本文 »
* * *

【デビューセミナー】杉咲花主演映画『市子』戸田彬弘監督 ”俳優志望者のための”トークイベント
2023/12/07
■会場参加者からの質疑応答
――市子役を杉咲花さんに演じてもらうことになった経緯、キャスティングの理由があれば教えてください。
戸田監督「『市子』は、東大阪の話で、全編関西弁なんです。そういう意味で、まずネイティブに関西弁を喋れる俳優を求めていました。なおかつ、市子は、高校生から30歳手前までを演じなければいけない役でもあるので、高校生としてもビジュアル的にいける年齢層で探していて。そんな中で、杉咲さんは朝ドラ『おちょやん』で関西弁の役を1年程やっていて、朝ドラの方言指導の方から『過去イチ耳が良くて、過去イチイントネーションが完璧だった』という話を聞いていて。彼女の持っている明るい、華やかな部分と、映画『楽園』のときのような目の奥から感じる引力みたいなものをちゃんと表現できる部分が、市子と一致したというか。市子はシーンによってかなり表情が変わる役なので、ただ佇んでいる時の表情や目で、そういう深みが表現できる人じゃないと難しいなと思っていたので。表現の幅が広くて、年齢的にもハマって、ネイティブな関西弁がしゃべれる俳優さんという部分で、僕の中で杉咲さんが唯一一致した俳優さんで、お手紙を書いてオファーしました」

* * *

使えるデータ »
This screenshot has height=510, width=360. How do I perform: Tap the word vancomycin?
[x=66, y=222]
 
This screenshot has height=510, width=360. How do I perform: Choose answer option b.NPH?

* * *

やること » 映画『市子』のトークイベントについての本文を、一字も変えずに最初から最後まで全部返してください。 データは本文とは別のところから持ってきたものです。

答え »
【デビューセミナー】杉咲花主演映画『市子』戸田彬弘監督 ”俳優志望者のための”トークイベント
2023/12/07
■会場参加者からの質疑応答
――市子役を杉咲花さんに演じてもらうことになった経緯、キャスティングの理由があれば教えてください。
戸田監督「『市子』は、東大阪の話で、全編関西弁なんです。そういう意味で、まずネイティブに関西弁を喋れる俳優を求めていました。なおかつ、市子は、高校生から30歳手前までを演じなければいけない役でもあるので、高校生としてもビジュアル的にいける年齢層で探していて。そんな中で、杉咲さんは朝ドラ『おちょやん』で関西弁の役を1年程やっていて、朝ドラの方言指導の方から『過去イチ耳が良くて、過去イチイントネーションが完璧だった』という話を聞いていて。彼女の持っている明るい、華やかな部分と、映画『楽園』のときのような目の奥から感じる引力みたいなものをちゃんと表現できる部分が、市子と一致したというか。市子はシーンによってかなり表情が変わる役なので、ただ佇んでいる時の表情や目で、そういう深みが表現できる人じゃないと難しいなと思っていたので。表現の幅が広くて、年齢的にもハマって、ネイティブな関西弁がしゃべれる俳優さんという部分で、僕の中で杉咲さんが唯一一致した俳優さんで、お手紙を書いてオファーしました」